You’re an accounting firm. You make your money from offering accounting or financial services. Therefore, your best accounting and CPA professionals should be focusing all or most of their time on the work that will produce revenue. 

But many small- and mid-sized companies have employees wearing multiple hats. There are many different aspects of running a business that must be done but don’t necessarily require an accounting degree. Given the change in the hiring market, it may be time to evaluate the work that your staff is doing and reassign work more appropriately to experts in those areas. 

Your first step is to define your core practice. Do you primarily offer tax services? Do you provide small businesses with bookkeeping or financial reports? Do you offer financial advisory services to individuals? Or do you support startups or other firms with strategic planning, bank loan preparation, business compliance, or other services? 

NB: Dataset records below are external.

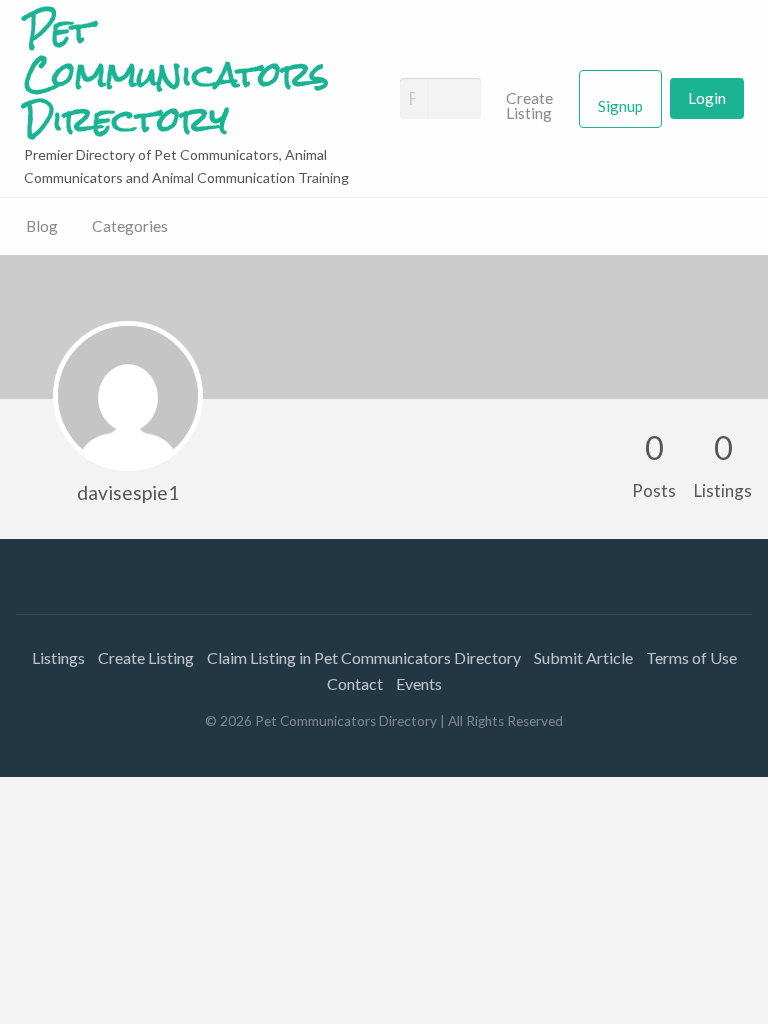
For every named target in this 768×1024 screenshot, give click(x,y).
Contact (355, 683)
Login (707, 98)
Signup (620, 106)
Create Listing (529, 106)
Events (419, 683)
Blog (42, 226)
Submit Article (583, 657)
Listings (58, 657)
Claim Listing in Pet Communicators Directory (364, 657)
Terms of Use (691, 657)
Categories (130, 226)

These core offerings are where your accounting professionals should be focusing their time. Any other activities waste their talent and cut into your bottom line. 

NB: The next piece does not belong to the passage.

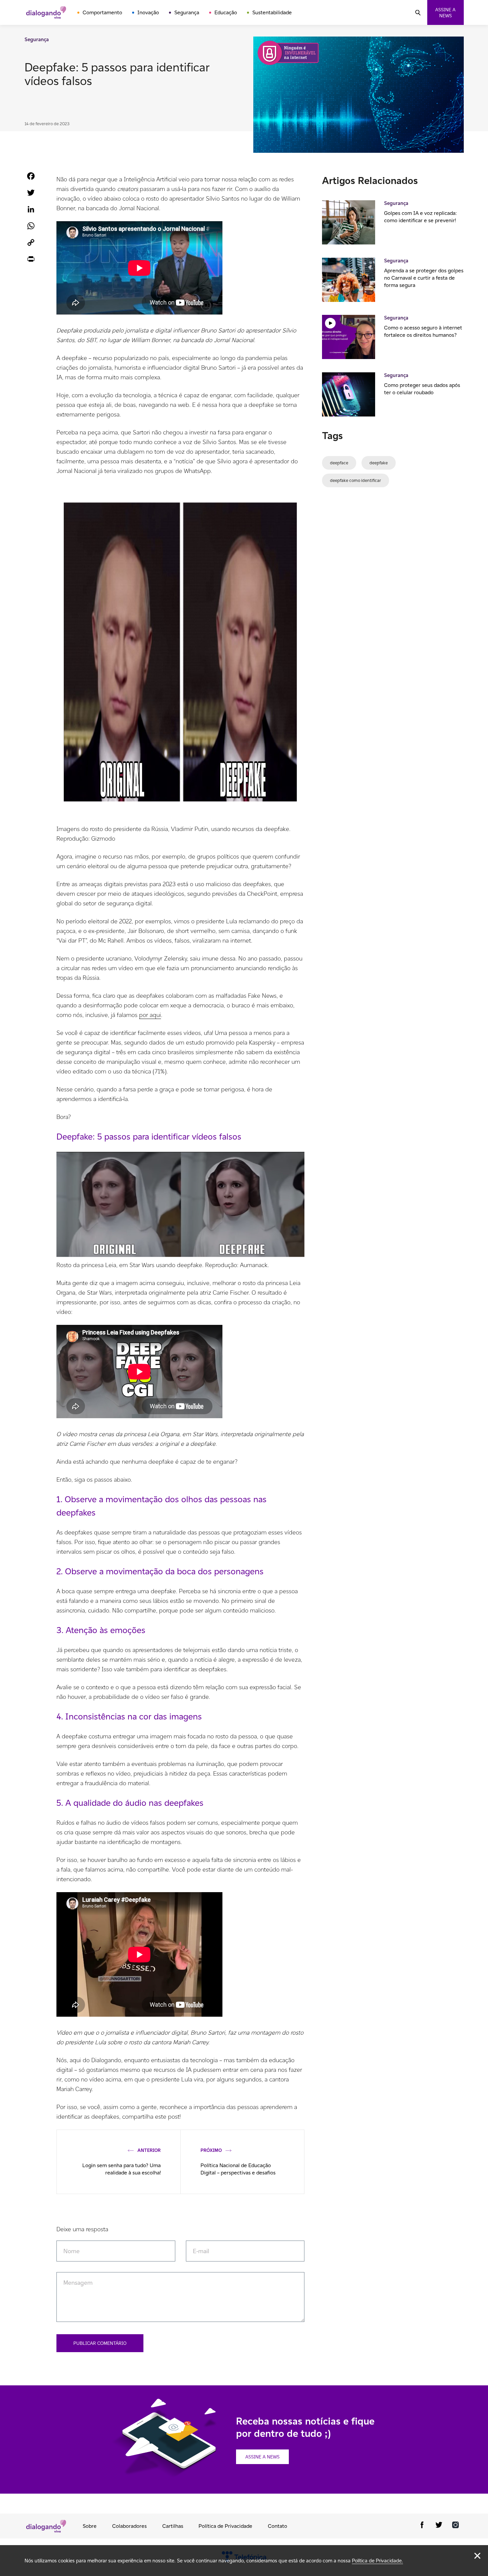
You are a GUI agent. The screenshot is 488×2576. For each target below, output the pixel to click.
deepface (339, 463)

Hiring or outsourcing for your needs

Have your staff track their work for a week or a month, classifying the kinds of tasks they’re performing. Make sure they define anything that does not require their accounting expertise. This could even include making large numbers of copies or making sure the break room is properly stocked with coffee, creamers, etc. Other activities they may be involved in include:

  • Marketing
  • Firm-wide communication to staff
  •  Firm-wide communication blasts to clients
  • Business development
  • Content creation
  • New-hire training
  • Handling incoming queries
  • Mail handling
  • Filing and document control
  • Tracking cyber-security, campus security, and document security
  • Evaluating and implementing new technology for improved work-flow 

All these activities need to be done and many of them require input and advice from the accounting staff. For instance, accountants should provide content or subject matter for regular client communications. That said, your accountants should not be actually handling these functions. 

Once your staff has provided you with a detailed breakdown of the kinds of work they do, look at what functions are taking up a chunk of time that would justify a new hire, a temp or part-time employee, or outsourcing to a service. Freeing your accountants from these responsibilities means more time for them to dedicate to your core services. While you may have to hire someone to handle marketing and communication, with your accountants’ time freed up you’ll be able to grow your business. This growth should support the cost of the new hire and allow for greater revenue into the future – and probably much happier staff.